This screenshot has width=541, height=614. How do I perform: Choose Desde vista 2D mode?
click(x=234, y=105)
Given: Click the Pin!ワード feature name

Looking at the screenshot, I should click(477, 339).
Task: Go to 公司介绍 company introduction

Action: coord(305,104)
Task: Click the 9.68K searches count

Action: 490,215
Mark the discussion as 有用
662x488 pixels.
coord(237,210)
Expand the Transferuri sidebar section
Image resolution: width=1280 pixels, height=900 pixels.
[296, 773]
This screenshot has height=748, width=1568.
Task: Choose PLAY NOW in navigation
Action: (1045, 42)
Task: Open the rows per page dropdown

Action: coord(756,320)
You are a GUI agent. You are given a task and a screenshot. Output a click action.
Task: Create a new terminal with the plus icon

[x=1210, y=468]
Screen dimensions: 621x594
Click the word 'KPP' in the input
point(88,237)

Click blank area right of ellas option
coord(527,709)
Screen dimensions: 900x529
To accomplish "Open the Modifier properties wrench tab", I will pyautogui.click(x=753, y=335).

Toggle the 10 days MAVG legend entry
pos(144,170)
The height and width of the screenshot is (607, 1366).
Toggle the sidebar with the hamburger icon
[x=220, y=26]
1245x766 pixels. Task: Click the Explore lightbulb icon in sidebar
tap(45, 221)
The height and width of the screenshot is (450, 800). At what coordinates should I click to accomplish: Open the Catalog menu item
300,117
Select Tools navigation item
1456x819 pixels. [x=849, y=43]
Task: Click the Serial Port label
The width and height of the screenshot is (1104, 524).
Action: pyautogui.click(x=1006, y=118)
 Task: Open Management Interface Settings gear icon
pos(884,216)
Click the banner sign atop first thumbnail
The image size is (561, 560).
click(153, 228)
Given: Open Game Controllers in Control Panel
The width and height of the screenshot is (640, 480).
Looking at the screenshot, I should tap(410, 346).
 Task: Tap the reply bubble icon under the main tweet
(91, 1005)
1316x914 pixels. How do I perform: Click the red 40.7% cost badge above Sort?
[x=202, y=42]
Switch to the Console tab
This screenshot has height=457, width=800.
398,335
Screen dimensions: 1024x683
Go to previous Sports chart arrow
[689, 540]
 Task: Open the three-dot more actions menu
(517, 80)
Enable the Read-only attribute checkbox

--------------------------------------------------

Everything from the line containing "Go to previous Sports chart arrow" to the last line of the material above must be copied exactly, and only that.

Response for this exercise:
Go to previous Sports chart arrow
[689, 540]
 Task: Open the three-dot more actions menu
(517, 80)
Enable the Read-only attribute checkbox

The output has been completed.